On April 3, 1968, one day before he was assassinated, Dr. Martin Luther King Jr. gave his last speech, “I’ve Been to the Mountaintop.” In that speech, Dr. King said if he were asked by the Almighty at what time in history he would like to live, he would respond that he would like to live a few years in the second half of the 20th century.
Dr. King acknowledged that his answer might sound strange, because there were many problems and injustices in the world and the nation at that time. He gave several reasons for his answer. He said the issues were in the public view, and the nation was at a point where it was forced to deal with them.
The country has made substantial progress in the years since Dr. King gave that speech. But we feel there are still major concerns. Among them are these: The Supreme Court has gutted key provisions of the Voting Rights Act of 1965; it has precluded certain efforts to desegregate K-12 schools; it has limited considerations of race in making college acceptance decisions, even though the intent is to diversify the student body and to correct past injustices (and it has before it a case seeking to limit them more); it has adopted a more stringent test for whether there is a “disparate impact” in housing discrimination cases.

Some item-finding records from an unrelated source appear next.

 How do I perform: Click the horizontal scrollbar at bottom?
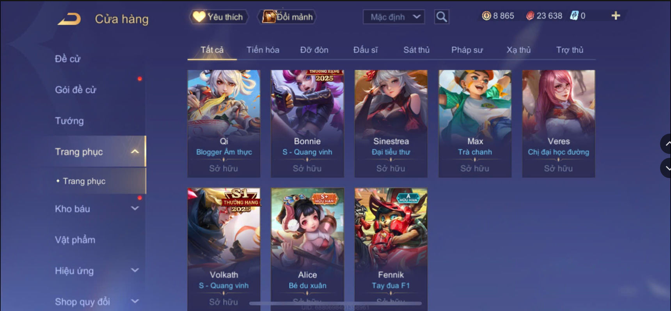[336, 303]
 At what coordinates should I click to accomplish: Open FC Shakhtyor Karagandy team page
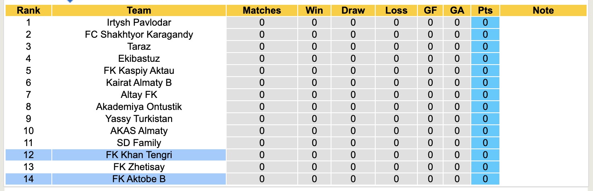139,35
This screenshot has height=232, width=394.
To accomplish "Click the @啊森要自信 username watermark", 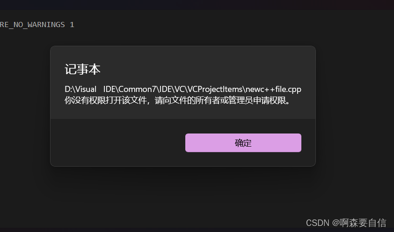I will pyautogui.click(x=359, y=223).
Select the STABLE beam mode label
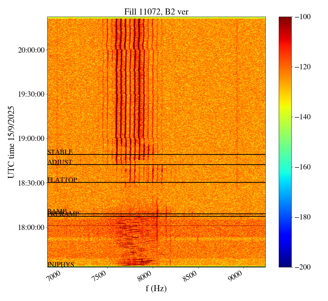 [60, 152]
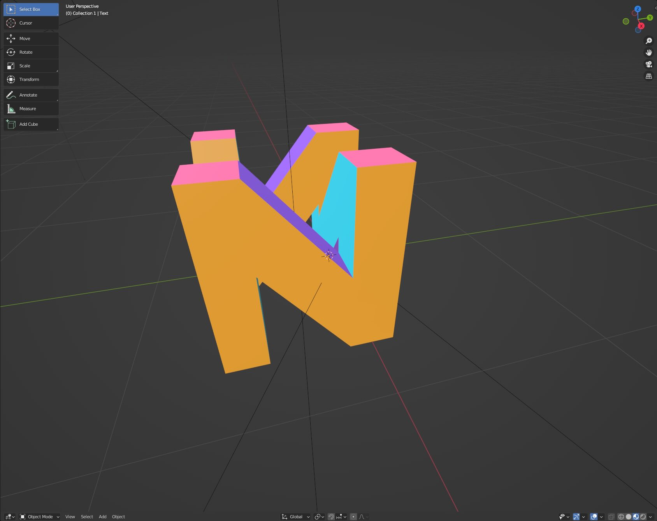Enable snapping with the magnet icon
The image size is (657, 521).
331,517
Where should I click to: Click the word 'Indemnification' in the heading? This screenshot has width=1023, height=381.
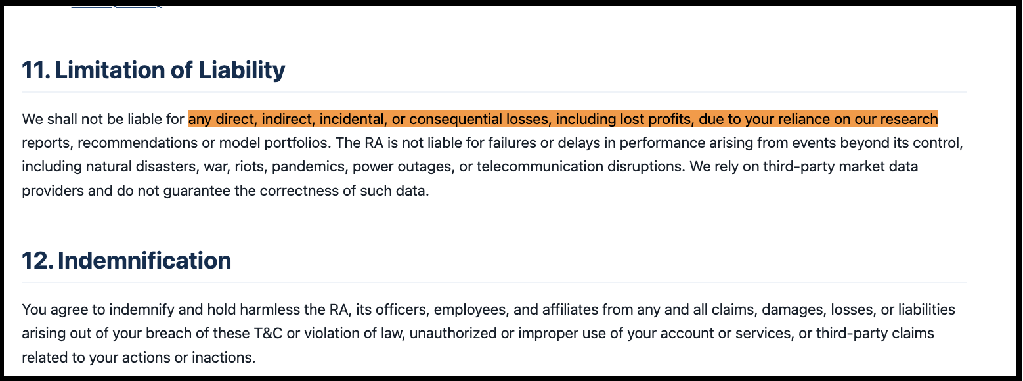[144, 261]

On other fronts, there have been well-publicized incidents of police shootings of African American men; high percentages of African American men are disproportionately imprisoned for long terms for drug-related crimes; the achievement gap between white and minority students is about the same today as it was 60 years ago; unemployment is higher for African Americans than for white people; and there is an inequality in income, which leads to an inequality in opportunity for youth.
A lot remains to be done.
On the positive side, there has been substantial progress in the last 60 years, and the issues that raise concerns are in the public light. On the national level many people are trying to address them. On the negative side, not enough is being done, and many lawmakers are standing in the way.
In his speech Dr. King gave a message of hope for the future. In his State of Union speech on Jan. 12, President Barak Obama did as well. He asked at one point, “Will we face the future with confidence in who we are, what we stand for, and the incredible things we can do together?”

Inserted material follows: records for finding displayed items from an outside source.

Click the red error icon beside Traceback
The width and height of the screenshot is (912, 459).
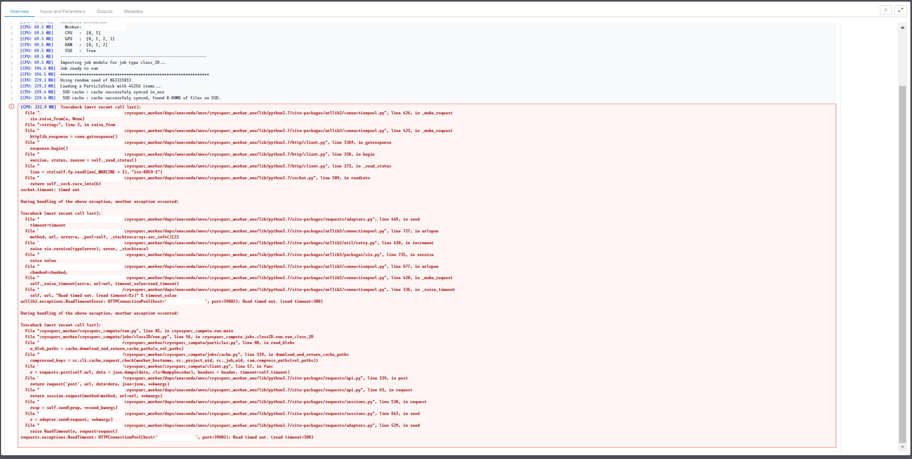(x=11, y=106)
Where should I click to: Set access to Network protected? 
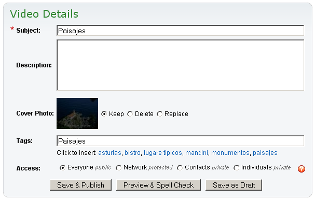tap(118, 167)

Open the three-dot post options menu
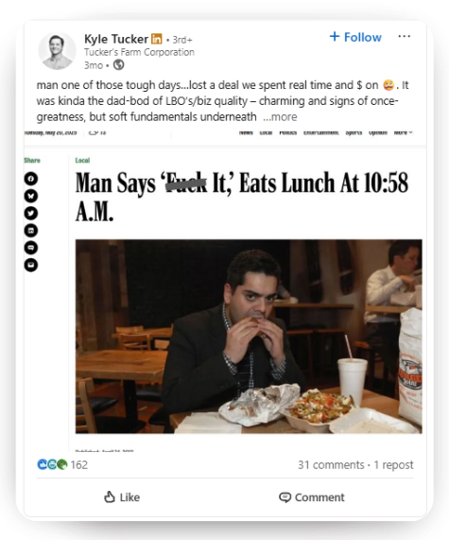click(404, 36)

Which way the nation turns may depend a lot on the outcome of the elections in November.
Closer to home, we think a lot of good people in Evanston are working hard to address inequities and attempting to ensure that all of our youth have opportunities to succeed and are prepared to do so. Unfortunately the results so far have not matched the efforts. Some of the new initiatives are in their infant stages.
While there is always room for improvement, we think our School Districts and the City have been trying hard to improve outcomes for all our youth. Many community organizations and individuals in town are also doing so.
In addition, the School Districts, the City, and 38 other organizations are working together in the Evanston Cradle to Career initiative – a collective impact model – to ensure that our youth are prepared to succeed. This is hard, challenging, complex work.
We encourage those involved to continue in their efforts. We encourage others to offer their ideas and, importantly, to join in and help.